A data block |

┌──

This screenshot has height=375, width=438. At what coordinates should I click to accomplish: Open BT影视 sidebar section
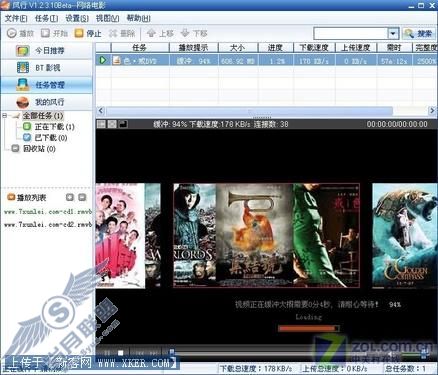click(47, 68)
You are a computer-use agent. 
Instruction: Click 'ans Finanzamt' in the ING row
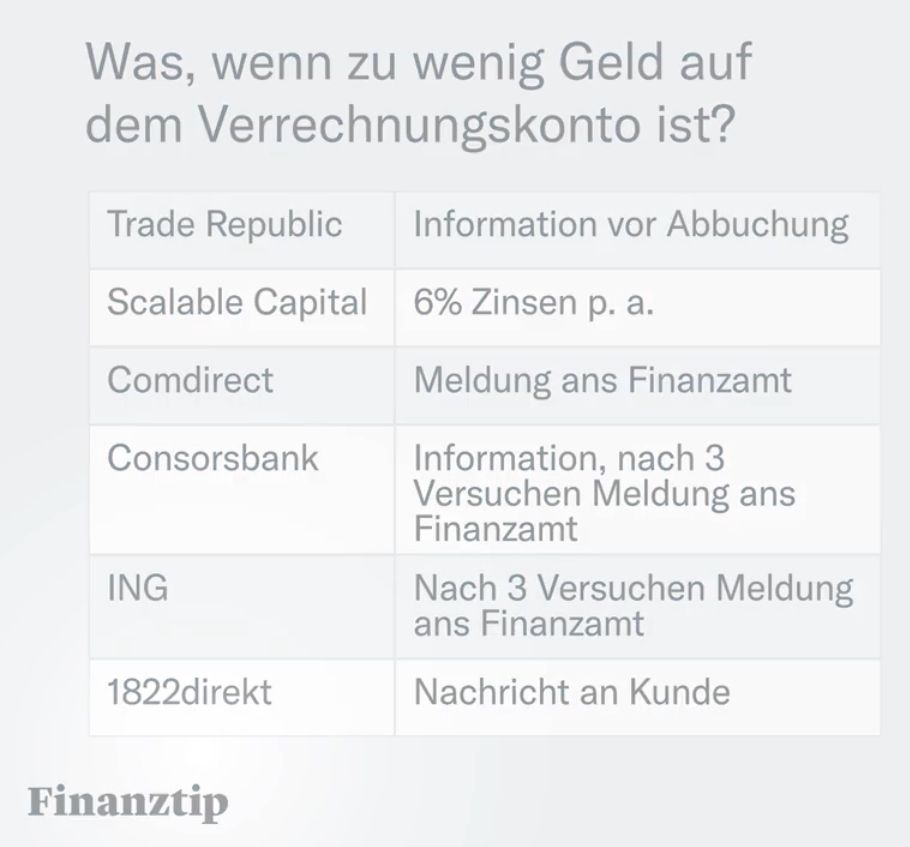click(528, 623)
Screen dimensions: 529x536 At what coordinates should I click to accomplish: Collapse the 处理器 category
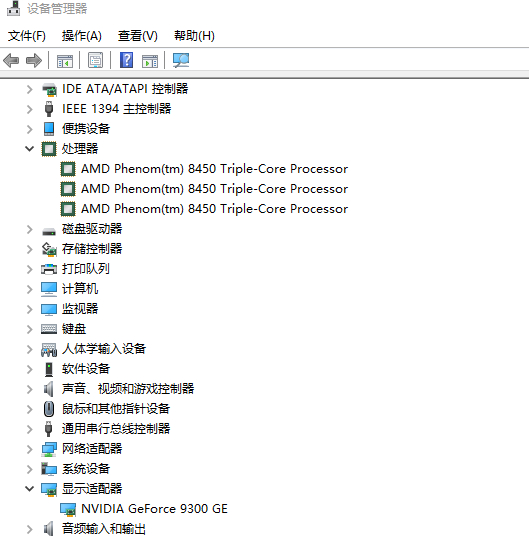click(x=30, y=149)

└──

CHALLENGE | Reproduce every line of these entries, requests included, but offset each click coordinate in the answers by 75. Omit the pictures from your output.

WRITTEN ANSWER |
This screenshot has height=375, width=438. At what coordinates should I click to accomplish: Open BT影视 sidebar section
click(122, 143)
You are a computer-use agent. 
Instruction: Click 'ans Finanzamt' in the ING row
click(603, 698)
Screen dimensions: 529x536 At what coordinates should I click to accomplish: Collapse the 处理器 category
click(x=105, y=224)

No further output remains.